In particular, the plaintiffs contend that Allbirds overstated its focus on core products and product innovation while concealing significant strategic missteps and inventory challenges. These “omissions and misrepresentations” misled investors, and ultimately, caused them financial harm when the company’s “inflated” stock price fell following disappointing financial disclosures, the plaintiffs argue. 

Fraud by Hindsight

Allbirds and the individual defendants responded to the plaintiffs’ lawsuit with a not-yet-decided motion to dismiss in September, in which they argue that the plaintiffs’ claims lack merit and fail to meet the high pleading standards required for securities fraud claims. Specifically, the sustainable footwear company contends that the plaintiffs rely on “fraud by hindsight,” thereby, bringing a key securities fraud defense to the fore. 

> A complaint impermissibly pleads fraud by hindsight when it alleges a defendant’s statement was false based on subsequently available information without also alleging that the defendant knew the statement was false at the time it was made.

Allbirds and the individual defendants have since lodged a reply with the court, echoing claims in their September 2024 motion to dismiss and doubling-down on their fraud by hindsight defense. In the new filing, the company and the individual defendants argue that their March 2023 admissions of strategic missteps, which the plaintiffs argue are evidence of fraud, reflect the company’s evolving understanding of its market challenges and do not amount to an intentional effort to mislead investors. The company maintains that its disclosures were consistent with the facts available at the time of – and in the wake of – the IPO. 

And beyond that, Allbirds argues that in order to plead scienter (as required for their securities fraud claim under Section 10(b) of the Exchange Act), the plaintiffs must allege “specific contemporaneous statements or conditions that demonstrate the intentional or the deliberately reckless false or misleading nature of the statements when made.” The plaintiffs fail here, per Allbirds, as they rely on statements that Allbirds’ execs. made (mainly in March 2023) about “some strategic and executional missteps” in Allbirds’ business strategy,” and that such statements were made “in hindsight and admitted only to strategic mistakes, not to fraud.” 

In its defense, Allbirds points to precedent from the U.S. Court of Appeals for the Ninth Circuit, which held in Anderson v.

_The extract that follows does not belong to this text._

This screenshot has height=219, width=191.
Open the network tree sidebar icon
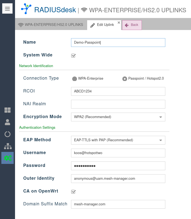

Peregrine Pharms., that “see[ing] what went wrong in hindsight … does not make the defendants’ failure to see that problem [in real time] fraudulent.”

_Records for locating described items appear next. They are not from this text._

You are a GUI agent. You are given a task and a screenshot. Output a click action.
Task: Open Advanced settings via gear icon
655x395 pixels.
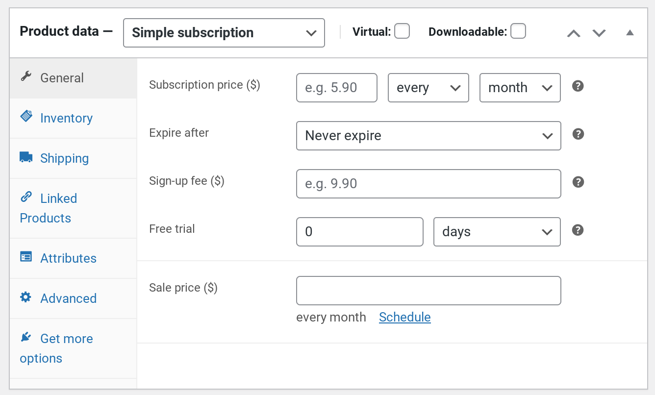point(25,297)
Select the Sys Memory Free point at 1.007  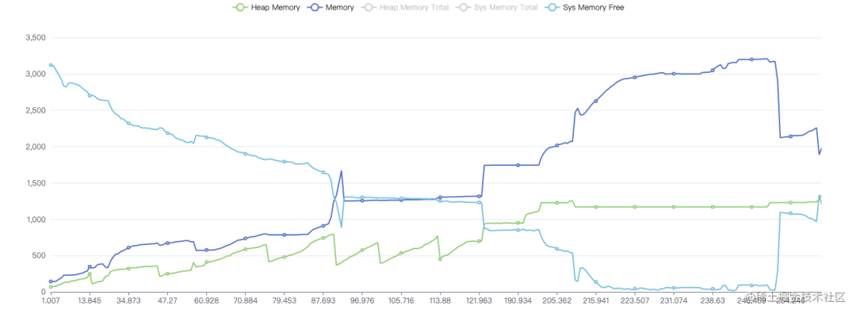[51, 64]
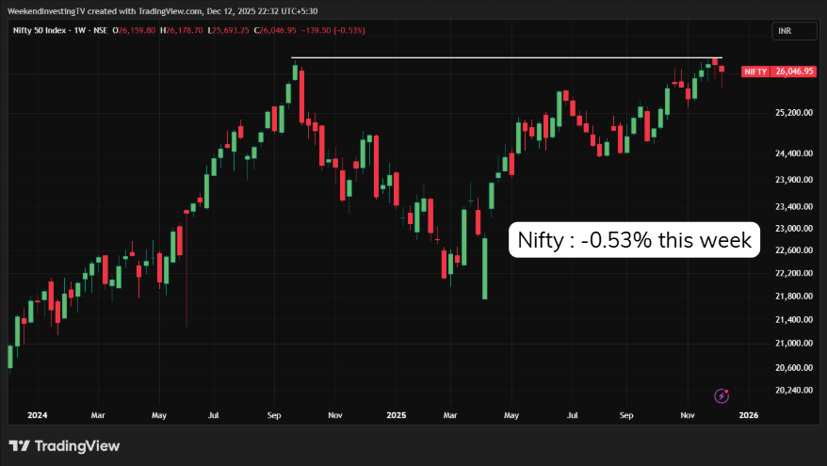This screenshot has height=466, width=827.
Task: Click the 2025 label on time axis
Action: click(397, 414)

In a nutshell: Fraud by hindsight claims reflect the tension between holding companies accountable for genuine misrepresentations and protecting them from liability for unforeseen outcomes. Courts generally reject these types of allegations unless Plaintiffs can present contemporaneous evidence showing the company acted with fraudulent intent or reckless disregard for the truth. That evidence is precisely what Allbirds argues is missing in the case at hand. 

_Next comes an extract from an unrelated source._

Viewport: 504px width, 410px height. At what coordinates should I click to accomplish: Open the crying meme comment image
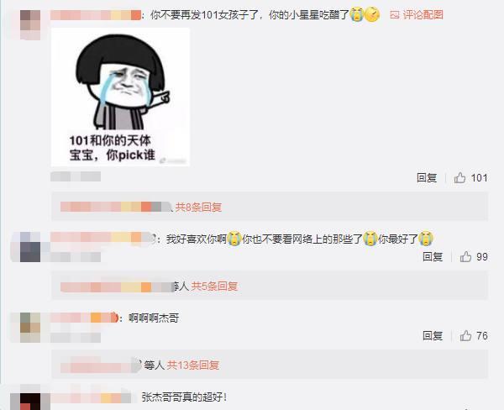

In case its fraud by hindsight defense is not enough, Allbirds and the individual defendants also argue that many of the statements that the plaintiffs cite in the complaint – such as those expressing optimism about Allbirds product performance or growth strategies – are non-actionable opinions, puffery, or forward-looking statements protected under the Private Securities Litigation Reform Act’s safe harbor.

The case is Gennady Shnayder v. Allbirds, Inc., et al., 3:23-cv-01811 (N.D. Cal.)